* **Source text**
# wasps nest



## Pesky Wesky (May 10, 2009)

Think we've got a wasps nest under the roof in an ungettable at place. In the last couple of weeks we've had two huge wasps floating about. Hopefully they'll get killed off in the winter, but it's been very cold (we've had snow) and obviously some have survived.
How do I get rid of them if the winter doesn't finish them off?????????


----------



## Guest (Dec 7, 2010)

Pesky / that is unfortunate. Wasps are nice, but not cuddly, I understand your problem. A problem is also, they will not die. No matter if you have snow. They live in these places and they survive. That is why they are still here.

What I do not understand though is the "ungettable" place. At least after what I read people have gone to the moon. I have seen and I have friends, Spanish, who have done the most amazing tricks on roofs balancing an air conditioner in one hand and a mobile phone in the other, in flip-flops!

A little bit of creative planning, a combo of ladders and pieces of wood to support them, optimism and a good drilling machine, a hose plus a can of killbill spray should, if I expess myself diplomatically, make them reconsider. Sorry I am far from Madrid otherwise my friend Gonzo n me could try, but I guess the travel costs are too high, (we only travel 1st class with lounges and things...).


----------



## jojo (Sep 20, 2007)

I would just spray and spray and spray wasp killer at it and if possible then try and get summat to poke the nest out with. Not to be done when the wasps are active tho, cos they're one of the few insects that seem to take revenge seriously!!! But if its in a really difficult place then.......

Of course the sensible advise would be to call an extermination company in!!!!

Jo xxx


----------



## Alcalaina (Aug 6, 2010)

jojo said:


> Of course the sensible advise would be to call an extermination company in!!!!
> 
> Jo xxx


That´s what I´d do - let the professionals take care of it. By the time you´ve bought all the kit it would probably cost about the same, and you don´t risk getting stung!


----------



## zilly (Mar 9, 2010)

If I can get to the nest I wait till dusk-when they go home-and spray furiously with spray adhesive.That seals the nest-and wasps can't eat their way out of a nest as bees can!
Works a treat!


----------



## Pesky Wesky (May 10, 2009)

zilly said:


> If I can get to the nest I wait till dusk-when they go home-and spray furiously with spray adhesive.That seals the nest-and wasps can't eat their way out of a nest as bees can!
> Works a treat!


That is really getting them, isn't it??

Thanks for the replies everyone. 

The problem is that when I say it's ungettable at I mean you can't even see it. They must have a tinsy hole that climb in and out of, but I think it must be in the empty roof space, where in the UK you'd have your loft. But I don't have access to that space.


----------



## 90199 (Mar 21, 2010)

Ignore them! they will go away in the spring. If they are wasps they never use the nest more than one year,

Hepa


----------



## zilly (Mar 9, 2010)

* **Provided records**

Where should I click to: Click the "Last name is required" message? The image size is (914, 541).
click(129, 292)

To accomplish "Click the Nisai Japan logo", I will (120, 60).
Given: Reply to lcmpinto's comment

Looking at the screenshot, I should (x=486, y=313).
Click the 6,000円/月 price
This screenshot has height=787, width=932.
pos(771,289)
* * *
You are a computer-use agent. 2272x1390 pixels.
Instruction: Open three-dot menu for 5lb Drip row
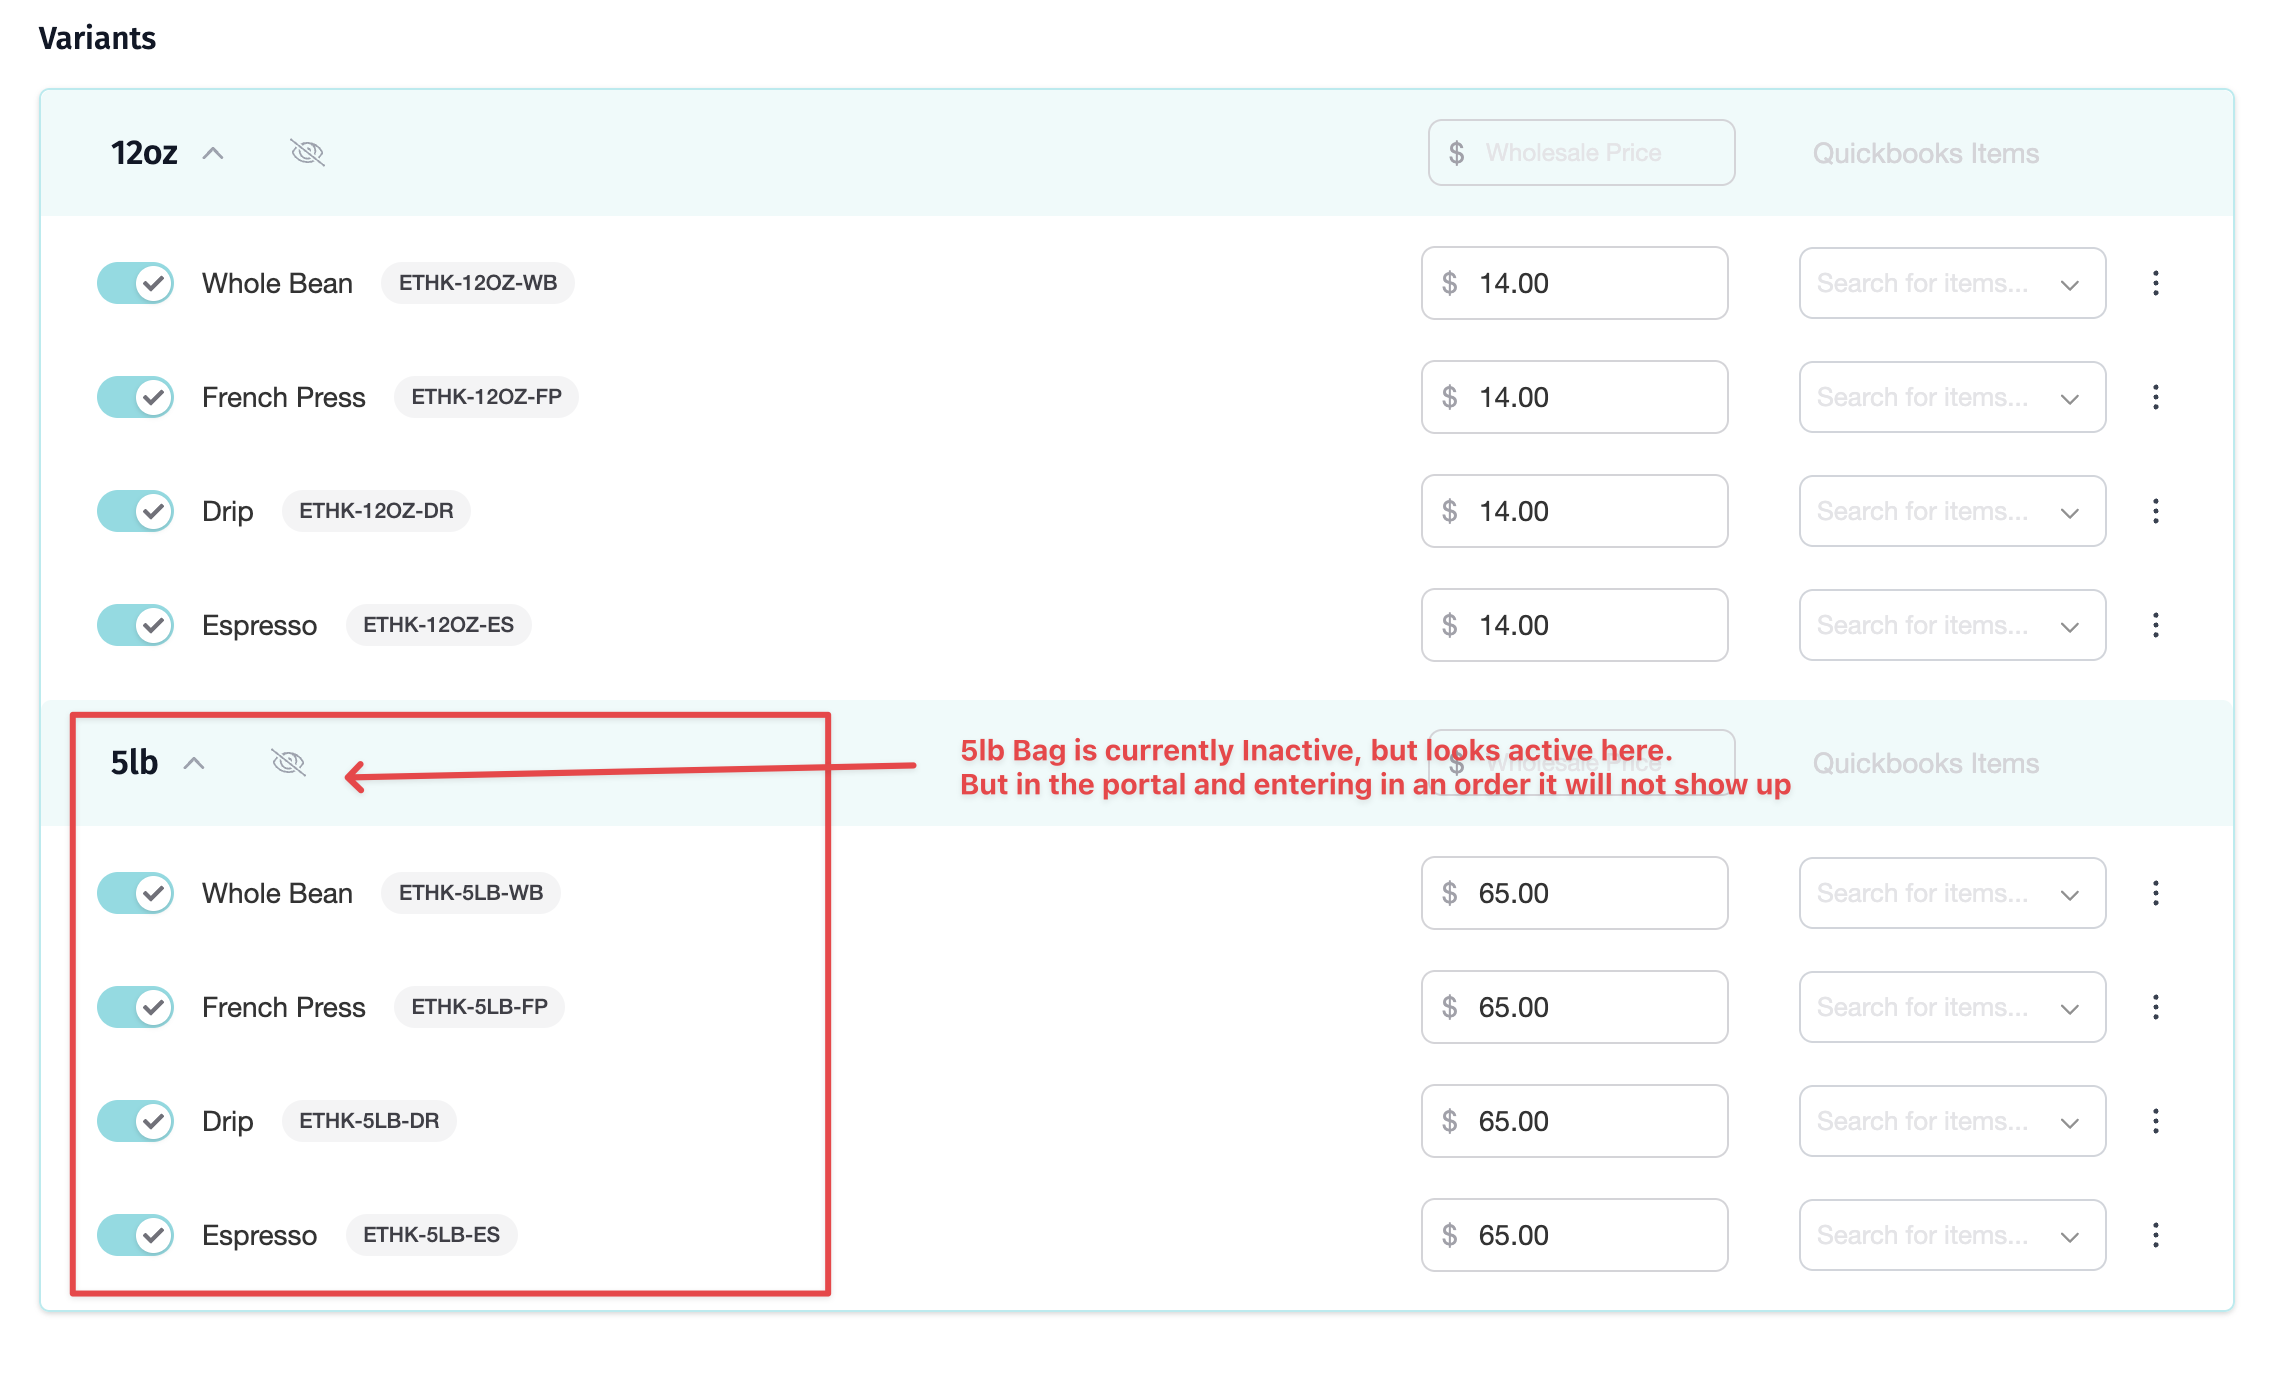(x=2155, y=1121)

* **Written instruction 1**
In the wasp nest thread, what does zilly spray on the nest at dusk to seal it?
* **Written instruction 2**
Print the wasp nest thread from "That´s what I´d" up to and including "risk getting stung!".
* **Written instruction 3**
Carry on the wasp nest thread from the point where it stops.

* **Written answer 1**
Spray adhesive.

* **Written answer 2**
That´s what I´d do - let the professionals take care of it. By the time you´ve bought all the kit it would probably cost about the same, and you don´t risk getting stung!

* **Written answer 3**
Hepa said:


> Ignore them! they will go away in the spring. If they are wasps they never use the nest more than one year,
> 
> Hepa


Very sensible! I have a friend who continually sprays wasps with anti-wasp spray-and then wonders why she is so often being stung by angry upset wasps!


----------



## Alcalaina (Aug 6, 2010)

Pesky Wesky said:


> Think we've got a wasps nest under the roof in an ungettable at place. In the last couple of weeks we've had *two huge wasps* floating about. Hopefully they'll get killed off in the winter, but it's been very cold (we've had snow) and obviously some have survived.
> How do I get rid of them if the winter doesn't finish them off?????????


Only two? Sounds like solitary wasps, rather than a swarm, in which case they aren't aggressive. They just live their solitary lives in cracks and holes and don't bother anybody. Did they have dangly bits hanging off the back, like the one in this picture?

Thread-waisted Wasp photo - lejun photos at pbase.com

Or they might be hornets?
The gentle giants of the wasp world | Olive Press Newspaper | News Spain


----------



## jimenato (Nov 21, 2009)

Yes - big difference between Wasps and Hornets in my experience. 

At certain times in the year I used to share my cement mixer with Hornets - they used to collect cement instead of mud to go and build their nests with. They never bothered me nor I them but I did wonder if they ever woke up in the morning unable to get out as their nests had gone hard.

Wasps on the other hand I used to work on roofs quite a lot and I was always getting stung. Once, a Wasp flew out of the hollow tube of a television aerial and stung me right on the ear lobe. It was weird - I started itching all over immediately right down to my toes and my skin went all blotchy. I had to sit down on the roof for an hour before I could really move again. Turned out OK but was a bit scary especially for my mate who was starting to work out ways he could get an unconscious 15 stoner off the roof.


----------



## Pesky Wesky (May 10, 2009)

Alcalaina said:


> Only two? Sounds like solitary wasps, rather than a swarm, in which case they aren't aggressive. They just live their solitary lives in cracks and holes and don't bother anybody. Did they have dangly bits hanging off the back, like the one in this picture?
> 
> Thread-waisted Wasp photo - lejun photos at pbase.com
> 
> ...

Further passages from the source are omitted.